Opinion
I'm a Youth Organizer. Stop Getting in My Way
-Lily Padula for Education Week

I have been a youth activist and organizer for most of my high school career, planning rallies and marches, conducting educational outreach, and lobbying against archaic legislation. Here's a pattern I've seen too often: Student advocates step out; administrators put their authoritarian foot down. From assuming lesser expertise about an issue to restricting freedom of speech, adults can't seem to get enough of minimizing student impact.

While I have received a great deal of support from teachers and administrators, I have also often been faced with unnecessary restrictions. Here are three ways for educators and administrators to think differently about youth and stop limiting their impact.

1. Acknowledge student expertise. Understand that students are and can become experts in topics—whether or not an adult taught them. As a student activist, I am constantly surrounded by youth who have devoted their lives outside of school to becoming well-versed in topics like climate change, reproductive freedom, and access to healthcare.

Over the past few years, I have become knowledgeable about the reality that menstrual stigma and shame plagues our world. This understanding is not the shallow understanding that many people have. I can cite studies, name relevant organizations, put quantitative evidence into context, and outline clear plans to combat disparities. Plenty of other youths can do the exact same thing. Many of my friends invest themselves in LGBTQ+ justice and are constantly reaching out and engaging with the community to learn more.

If educators and administrators stopped being threatened by knowledgeable students, they could actually learn a thing or two. It's outdated to think that educators cannot learn alongside their students, and many do. We must begin to acknowledge that student expertise is not rare, nor impossible; in fact, it is quite the opposite. So, educators, step aside, and let your students guide you. Competent and accomplished young people are more than ready to take part in public policy discussions.

2. Overcome prejudice about ability. Do not allow prejudice to limit your belief in a student. If I had a dollar for every time I heard the phrase, "You're so well-spoken for a teenager!" I would be in the top 10 percent for income. That's age prejudice at work. As a well-off white person, I see from the privileges accorded to me that students of color, students from poor families, and students that don't fit other "ideal" characteristics are hobbled by prejudices in addition to age.
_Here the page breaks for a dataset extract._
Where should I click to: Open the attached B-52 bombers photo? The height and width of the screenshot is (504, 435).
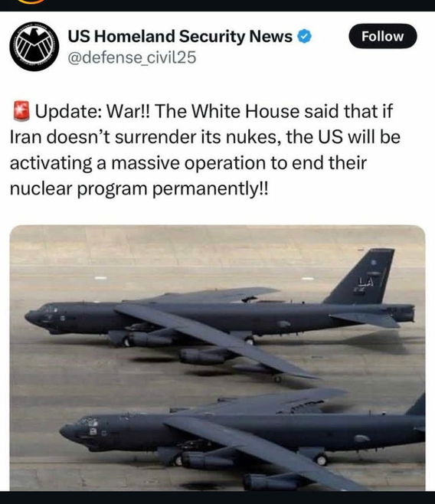tap(218, 358)
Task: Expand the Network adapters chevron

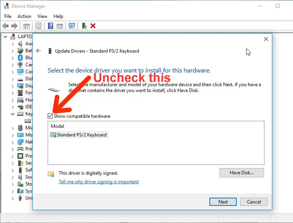Action: [13, 142]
We must grasp the fact that given the opportunity, youths have the power to advocate for the change that they wish to see. It is simply a matter of who and what our education system chooses to invest in.

3. Recognize and act on the educational value of activism. We must see the value of organizing, protesting, and advocacy in an educational context. Countless times in school I have been told to invest in things I was passionate about, to practice rhetoric and organizing strategies, and to apply my passion and skills to my actual life. But when given the opportunity to do so, I was told that youth protest does not spark legitimate change and that activism distracts from important schoolwork. Educational institutions must value real-world experiences at least as much as work inside the classroom.

When I started my own social-justice campaign, I had a myriad of problems to solve, from answering emails and phone calls, to garnering financial support, to convincing higher-ups that my idea was valuable. Such experiences allow students to explore not only what they are interested in, but also learn real-world skills that schools tend to ignore. If schools want to foster youth growth, as they claim, nothing does that better than working for an important cause.

We must always remember that the most influential and far-reaching revolutions in modern history have been largely run and supported by young people, including people not yet 20. From the mid-20th-century civil rights movements, to the Vietnam War protests, to the recent March for Our Lives movement in the United States and climate action efforts worldwide, youths have never shied away from fighting violence and oppression.

It is up to educators and administrators to use their privilege and authority as adults to not only allow students to explore and pursue revolution, but to support them in the face of challenges. The most impactful teachers in my life have stood up to authority to defend my activism. The adviser of my high school's Women's Club, for example, constantly engaged with the principal and school secretaries to clearly communicate our perspectives.

Make space on your platform for students. Enfranchise youth voices by being a catalyst for change within the education system itself. Encourage youths through opportunity and genuine follow-through. Respecting youth activism is not simply about valuing us, but earnestly believing in the positive change we can bring about.


Maggie Di Sanza is a 17-year-old high school junior who lives in Madison, Wis. She is the founder of the social justice campaign Bleed Shamelessly, which works to put an end to the stigma of menstruation and further gender equity through journalism, education, and protest.